Taking Cantonese lessons can't teach you to play the piano or strum a guitar. But new research suggests that speakers of Cantonese and other so-called "tonal" languages can provide a distinct advantage when it comes to learning to play a musical instrument.


The key is in the structures governing music and language abilities, several of which overlap in the brain.


For a study published April 2 in the online journal PLOS One, researchers focused on how language influences musical processing in the brain. They found that Cantonese speakers with no musical training processed pitch and tone much like trained musicians do.


"When we looked at tasks that involved the perception of music, tone language speakers performed very much like musicians," study author Dr. Gavin M. Bidelman, assistant professor at the University of Memphis, told The Huffington Post.


Bidelman, who also directs the university's Auditory Cognitive Neuroscience Lab, conducted the study with researchers at the Rotman Research Institute (RRI) in Toronto, Canada, as part of his post-doctoral work. Evaluating both Cantonese speakers and English speakers with no musical training against professional musicians (who also spoke English), the team discovered that Cantonese speakers outperformed their English-speaking counterparts across the board on auditory, musical, and cognitive tests. And despite their lack of training, the Cantonese speakers kept pace with the musicians.


"For those who speak tonal languages, we believe their brain's auditory system is already enhanced to allow them to hear musical notes better and detect minute changes in pitch," Bidelman said in a statement released by the institute. "If you pick up an instrument, you may be able to acquire the skills faster to play that instrument because your brain has already built up these auditory perceptual advantages through speaking your native tonal language."


Based on a similar study of Mandarin Chinese speakers Bidelman published in 2011, the new research also illustrates that Cantonese trumps Mandarin when it comes to learning to play an instrument.
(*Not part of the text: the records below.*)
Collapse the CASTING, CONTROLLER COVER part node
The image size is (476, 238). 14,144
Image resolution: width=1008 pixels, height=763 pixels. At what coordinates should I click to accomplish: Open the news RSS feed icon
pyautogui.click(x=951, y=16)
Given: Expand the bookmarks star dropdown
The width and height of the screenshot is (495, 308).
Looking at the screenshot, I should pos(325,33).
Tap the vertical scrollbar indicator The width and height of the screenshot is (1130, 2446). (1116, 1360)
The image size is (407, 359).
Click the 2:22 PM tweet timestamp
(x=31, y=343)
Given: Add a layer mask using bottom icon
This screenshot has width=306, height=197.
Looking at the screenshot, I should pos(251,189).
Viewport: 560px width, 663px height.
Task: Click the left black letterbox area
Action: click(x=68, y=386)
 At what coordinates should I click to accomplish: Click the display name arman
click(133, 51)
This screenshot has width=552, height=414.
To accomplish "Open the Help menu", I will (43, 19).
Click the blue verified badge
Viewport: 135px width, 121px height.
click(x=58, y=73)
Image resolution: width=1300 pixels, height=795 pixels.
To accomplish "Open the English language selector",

The difference lies in the language's lexical tone -- that distinctive pitch level of each syllable. Bidelman said Mandarin has more "curved" sounds, while in the Cantonese language, these tones are level.


Bidelman and his team included only native Cantonese speakers in the new study. But he said he believes he would have seen the same effect, albeit to a lesser degree, if he and his team had examined people who only recently picked up Cantonese.


The study could pave the way for research on the effects of introducing Cantonese or other East Asian languages in early childhood (Parents, take note!), but Bidelman believes the most immediate practical application is speech-language training for people with serious brain injuries.


"If you want to restore some function in a stroke patient," Bidelman told HuffPost, "you don't want to just give them speech training software program. Because that's really boring."